Angie, I'm still hooked ;)

Miriam D (FB friend)

Joyce said...

Hi Angie,
The comment from Paige said exactly what I was thinking. You have me hanging on and can't wait to read more.
Sorry but I don't like the name Tuesday either. It's a little distracting for me. She is probably in her 30's.
I think Tuesday's father and brother were killed in an accident brought on by her mother while doing something for her acting career, which she was not really interested in. If they didn't go or do something than they would still be alive! It was her mothers fault for pushing it and she's very angry!
Love it so far!!

Lynda in MO said...

I actually liked this character. I don't think she's as cold as she seems - there was a flash of sadness when she first heard that her mother was ill. I think she's just had a lot of hard things happen and apparently a lot of unfinished business with her mother.

Since her siblings are getting checks too, maybe they were like the Partridge Family! Lol

My guess is like the others - she's in her 30s. As to her name, I'm not crazy about the name Tuesday, but then again, it sounds like a name some goofy starlet would give herself. I'd like to make a prediction that, by the end of her story, she will go back to being Christy.

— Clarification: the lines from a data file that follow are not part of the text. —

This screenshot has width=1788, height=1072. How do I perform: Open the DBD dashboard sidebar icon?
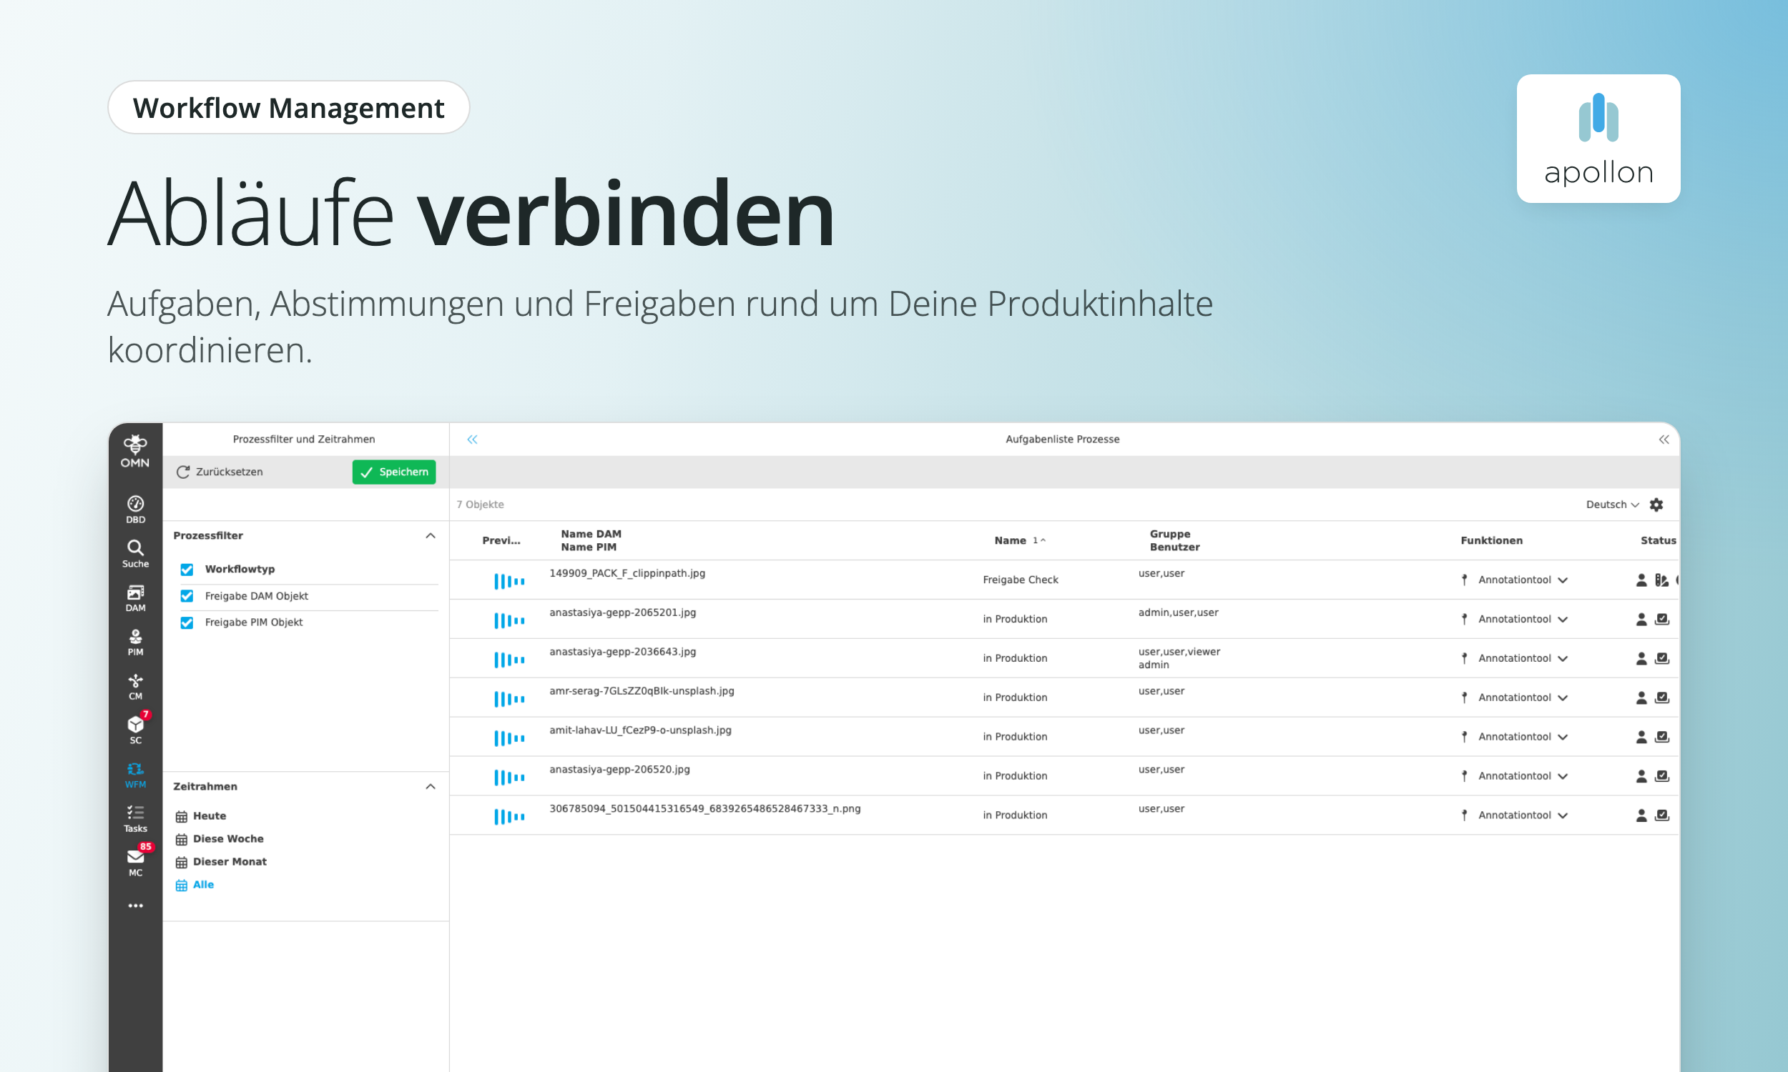tap(135, 509)
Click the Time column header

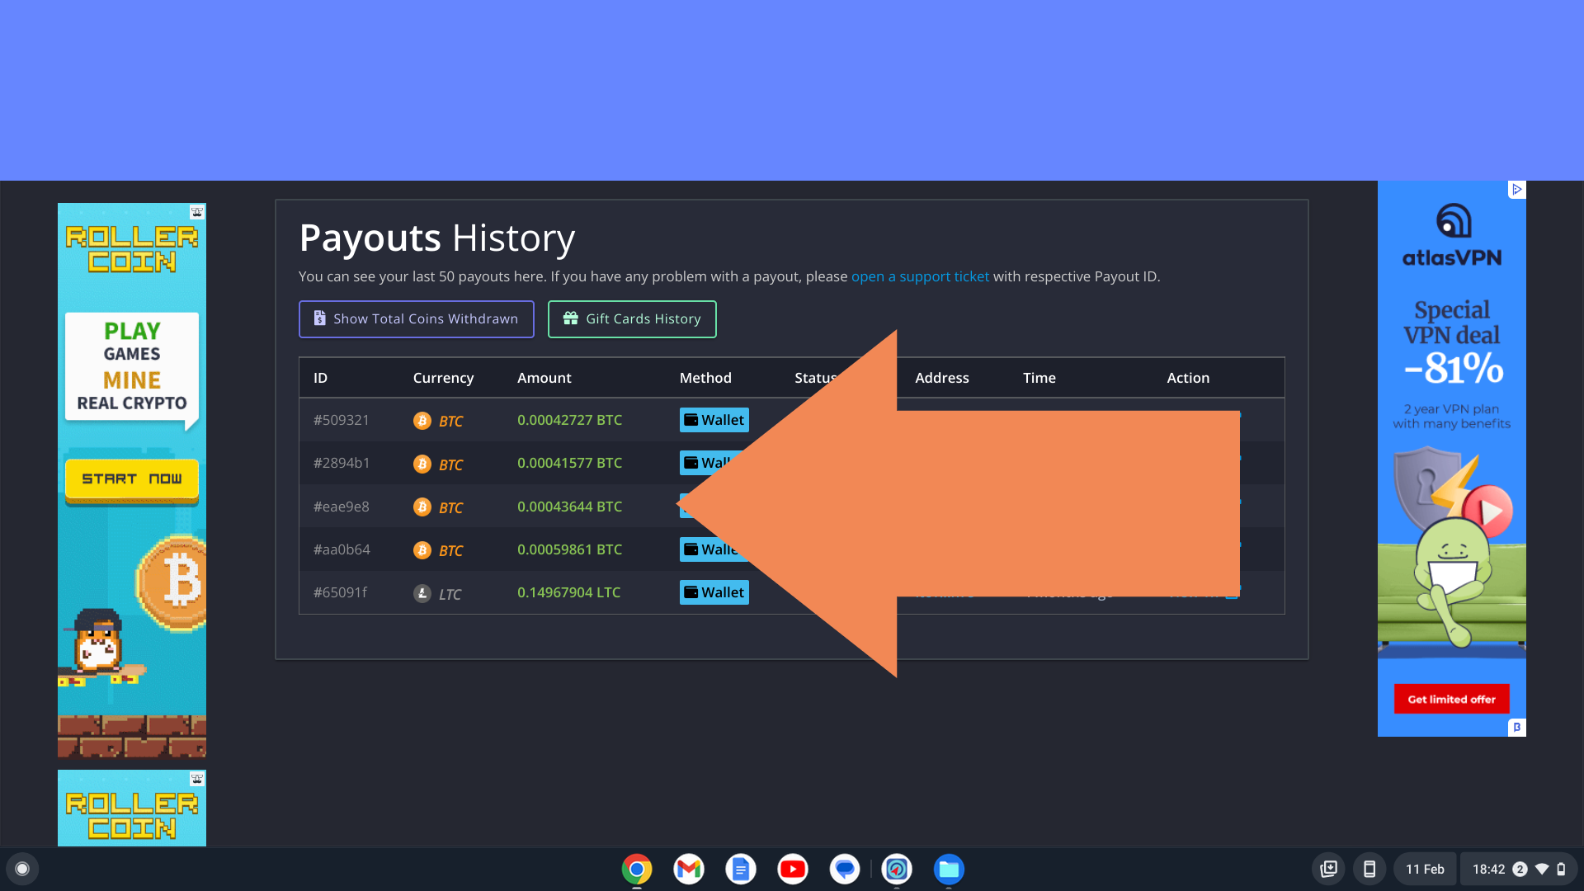click(x=1039, y=378)
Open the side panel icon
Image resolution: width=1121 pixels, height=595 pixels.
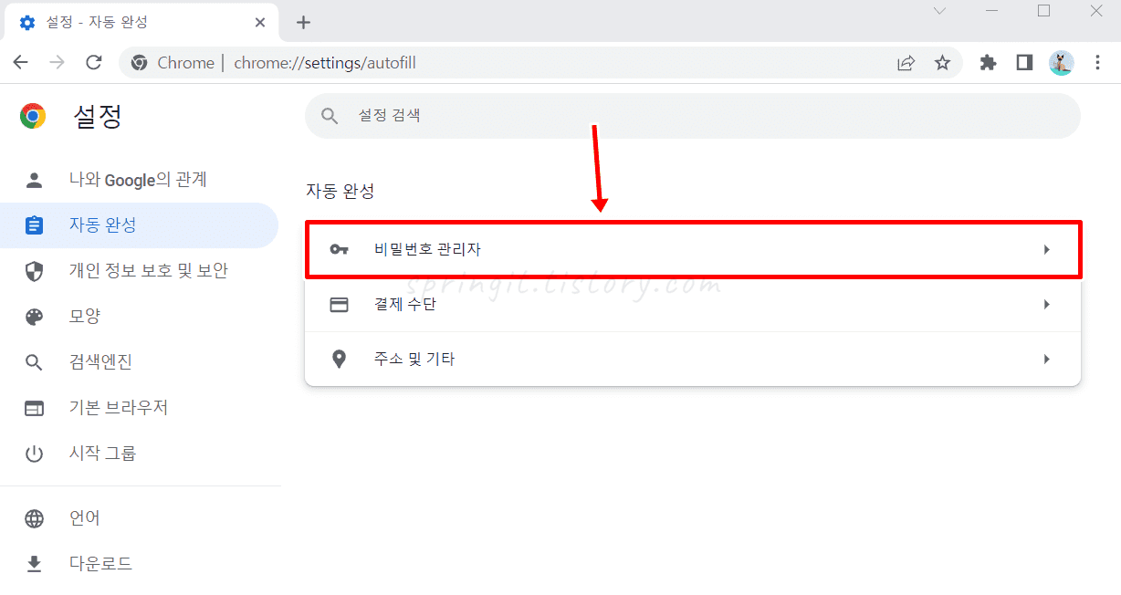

I'm liking all of this so far Angie, and looking forward to the complete story!

Anonymous said...

PS Angie,
Didn't read the blog yesterday, so I just read about Janette. I was thinking J/ was hit by a teenager (or older if they've been married 30 yrs), but hit by one of her kids. COULD be an Alzheimer's parent, but I think kid. And that's because if it was her husband, typically she'd be less solicitous of his feelings, and more anxious about him finding her.
Just my 2 cents. Mary Kay

Kay Day said...

I like Tuesday and I like her name.
I think she's very lonely. Nobody ever calls her cell. Friends call your cell, even when you ask them not to.

I feel for her.
I think she was part of something she no longer wants anything to do with. She hates being associated with the show. She's been hurt. Maybe even beyond losing her dad and brother.
I picture her in her 30's, but could be younger. Especially if it was a reality TV show.